2015 Presentation - Mortgage training for graduates

Discussion in 'CA3' started by Andy87, Mar 21, 2016.

  1. Andy87

    Andy87 Member

    Good day everyone,

    Please help me with the following question.

    The task of the 2015 presentation questions states that: "Our typical first time buyer has usually saved up a deposit of £5,000 and they are looking to buy a property that costs £105,000 so they need to borrow £100,000 from XYZ. They usually only stay in the first property they buy for 5 years."

    As far as I understand a typical customer remortgages somehow in 5 years term. This implies that their regular payments somehow change due to changed circumtnaces.

    Also the questions asks the following: "As you are aware our niche sector of the market is first time buyers and they typically only stay 5 years in their first property, so for your illustrations you might want to consider what happens over five years as well as over the whole term."

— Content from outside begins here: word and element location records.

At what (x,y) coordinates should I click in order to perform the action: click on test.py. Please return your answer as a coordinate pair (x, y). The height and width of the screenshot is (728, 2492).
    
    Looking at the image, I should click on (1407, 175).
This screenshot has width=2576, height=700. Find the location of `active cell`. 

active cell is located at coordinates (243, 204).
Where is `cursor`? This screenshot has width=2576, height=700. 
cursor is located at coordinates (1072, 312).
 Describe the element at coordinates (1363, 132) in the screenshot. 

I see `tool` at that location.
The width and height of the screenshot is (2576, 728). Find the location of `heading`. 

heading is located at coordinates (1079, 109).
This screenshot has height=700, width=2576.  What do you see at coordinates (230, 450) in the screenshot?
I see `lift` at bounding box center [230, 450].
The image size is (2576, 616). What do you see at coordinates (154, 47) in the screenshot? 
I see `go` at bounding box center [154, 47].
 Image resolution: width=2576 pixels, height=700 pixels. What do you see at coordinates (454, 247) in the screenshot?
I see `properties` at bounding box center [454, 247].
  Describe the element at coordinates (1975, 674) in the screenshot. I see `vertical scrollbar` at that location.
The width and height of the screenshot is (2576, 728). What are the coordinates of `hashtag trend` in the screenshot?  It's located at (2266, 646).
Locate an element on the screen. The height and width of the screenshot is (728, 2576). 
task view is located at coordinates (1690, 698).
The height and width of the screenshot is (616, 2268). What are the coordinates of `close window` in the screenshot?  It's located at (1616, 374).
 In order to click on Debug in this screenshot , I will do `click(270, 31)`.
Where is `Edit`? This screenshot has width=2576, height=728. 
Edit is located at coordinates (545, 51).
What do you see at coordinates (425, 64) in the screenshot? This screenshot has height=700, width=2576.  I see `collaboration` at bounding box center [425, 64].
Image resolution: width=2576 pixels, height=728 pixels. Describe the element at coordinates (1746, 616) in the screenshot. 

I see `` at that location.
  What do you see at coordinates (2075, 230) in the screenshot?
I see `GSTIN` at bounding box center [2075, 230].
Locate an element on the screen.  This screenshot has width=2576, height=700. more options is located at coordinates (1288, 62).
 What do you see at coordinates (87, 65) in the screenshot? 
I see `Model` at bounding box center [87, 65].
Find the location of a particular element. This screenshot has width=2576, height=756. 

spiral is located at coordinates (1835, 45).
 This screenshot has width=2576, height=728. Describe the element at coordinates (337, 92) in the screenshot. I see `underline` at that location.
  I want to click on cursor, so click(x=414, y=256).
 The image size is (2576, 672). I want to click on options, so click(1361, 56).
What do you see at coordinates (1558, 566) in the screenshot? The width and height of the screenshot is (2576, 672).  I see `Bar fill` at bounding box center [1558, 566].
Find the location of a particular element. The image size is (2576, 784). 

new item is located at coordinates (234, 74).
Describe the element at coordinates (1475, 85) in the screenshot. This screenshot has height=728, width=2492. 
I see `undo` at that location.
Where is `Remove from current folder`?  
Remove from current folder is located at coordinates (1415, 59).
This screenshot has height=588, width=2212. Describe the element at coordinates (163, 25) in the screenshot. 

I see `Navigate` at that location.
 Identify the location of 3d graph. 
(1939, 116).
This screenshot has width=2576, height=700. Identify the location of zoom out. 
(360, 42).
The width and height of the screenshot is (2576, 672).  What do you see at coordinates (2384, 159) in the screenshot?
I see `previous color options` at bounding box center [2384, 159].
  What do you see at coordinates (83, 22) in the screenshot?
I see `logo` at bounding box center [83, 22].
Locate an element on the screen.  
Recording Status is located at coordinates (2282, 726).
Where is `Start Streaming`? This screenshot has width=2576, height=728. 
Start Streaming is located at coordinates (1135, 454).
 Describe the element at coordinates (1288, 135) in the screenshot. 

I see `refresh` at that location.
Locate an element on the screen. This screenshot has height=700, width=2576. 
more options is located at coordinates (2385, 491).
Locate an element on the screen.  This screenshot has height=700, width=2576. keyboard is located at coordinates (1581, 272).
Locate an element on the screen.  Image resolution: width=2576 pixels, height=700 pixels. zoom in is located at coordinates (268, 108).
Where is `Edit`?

    It is pretty obvious what is going on over the first five years. But how can we know what payments/interest rate/outstanding amount/... are after that term if the customer has a new house (and propably a new mortgage)?
    On the examiners' solution (Slide 6) they draw a line which does not account for any change after 5 years.

    Could you please explain how can it be?

    Thank you in advance.

    With kind regards
    Andy
     
  2. didster

    didster Member

    Not sure what your confusion is.
    You are taking a 25-year mortgage and they provide numbers for what is required to pay it back over 25 years.
    You are given an option to repay early, for whatever reason (want to move to another house, have spare cash lying around etc), and for simplicity we'll ignore any conditions for repaying early(eg extra fees).
    Typically, their customers want to move after 5 years and repay the mortgage early.
    However, this isn't mandatory, ie the bank isn't going to make you pay $88k at the end of 5 years. You just keep paying in line with the 25 year plan. It could easily be 4 yrs or 6, as well

    In terms of explaining it it makes sense to say
    you buy a house and take out a 25 yr mortgage... and this is what is required. (line on graph going all the way to 25 yrs.)
    You have to option to repay early and many of our customers (sell house buy another) repay after 5 years. That's where the line at 5 years comes in and you say that the remaining loan is $88k.

    What happens next is anyone's guess, depending on value of new house, mortgage rates at time, etc.... but this is another step along the line and its not worth going into details.

    (reading between the lines of "our niche is first time buyers who repay after 5 year" suggests that some of these go to other providers for their second home. again not worth mentioning here)

    There is some focus in question on problem of negative equity. If this occurs then it might be more difficult for them to repay mortgage (early) at 5 years because they need to pay cash in addition to sale proceeds of house.